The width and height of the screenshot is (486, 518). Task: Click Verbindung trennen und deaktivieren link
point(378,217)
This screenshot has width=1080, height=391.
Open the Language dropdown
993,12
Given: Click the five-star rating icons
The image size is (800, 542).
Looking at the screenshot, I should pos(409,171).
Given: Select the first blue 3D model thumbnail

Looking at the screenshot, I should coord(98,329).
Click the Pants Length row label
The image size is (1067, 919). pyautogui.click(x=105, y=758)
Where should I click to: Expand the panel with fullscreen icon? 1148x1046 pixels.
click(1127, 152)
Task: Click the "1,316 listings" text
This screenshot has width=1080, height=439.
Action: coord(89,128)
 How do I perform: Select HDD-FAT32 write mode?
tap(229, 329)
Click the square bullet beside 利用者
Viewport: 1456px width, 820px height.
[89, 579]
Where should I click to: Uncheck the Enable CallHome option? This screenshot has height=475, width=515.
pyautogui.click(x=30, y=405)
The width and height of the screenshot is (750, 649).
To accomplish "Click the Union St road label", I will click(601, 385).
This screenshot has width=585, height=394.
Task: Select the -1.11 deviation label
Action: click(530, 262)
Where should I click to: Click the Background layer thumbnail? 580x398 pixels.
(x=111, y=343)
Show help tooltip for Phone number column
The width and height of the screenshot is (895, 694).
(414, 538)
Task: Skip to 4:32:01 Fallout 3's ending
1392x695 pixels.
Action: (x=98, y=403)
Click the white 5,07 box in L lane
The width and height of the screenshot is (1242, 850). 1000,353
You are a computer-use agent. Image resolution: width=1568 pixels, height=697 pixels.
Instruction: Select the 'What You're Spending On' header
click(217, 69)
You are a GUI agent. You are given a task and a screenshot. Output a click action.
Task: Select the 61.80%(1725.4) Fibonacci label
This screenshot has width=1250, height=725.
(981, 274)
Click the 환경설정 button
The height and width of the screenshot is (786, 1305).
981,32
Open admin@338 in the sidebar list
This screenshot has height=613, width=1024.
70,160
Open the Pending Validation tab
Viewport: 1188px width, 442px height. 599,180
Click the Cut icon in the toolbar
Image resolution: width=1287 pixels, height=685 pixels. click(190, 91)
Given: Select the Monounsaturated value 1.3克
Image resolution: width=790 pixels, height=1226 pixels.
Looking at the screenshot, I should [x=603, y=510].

▶ Exercise prompt: Within the entries, find all lines that contain "agent" and copy each one.

▶ Exercise output:
You are a computer-use agent. Image resolution: width=1568 pixels, height=697 pixels.
You are a GUI agent. You are given a task and a screenshot. Output a click action.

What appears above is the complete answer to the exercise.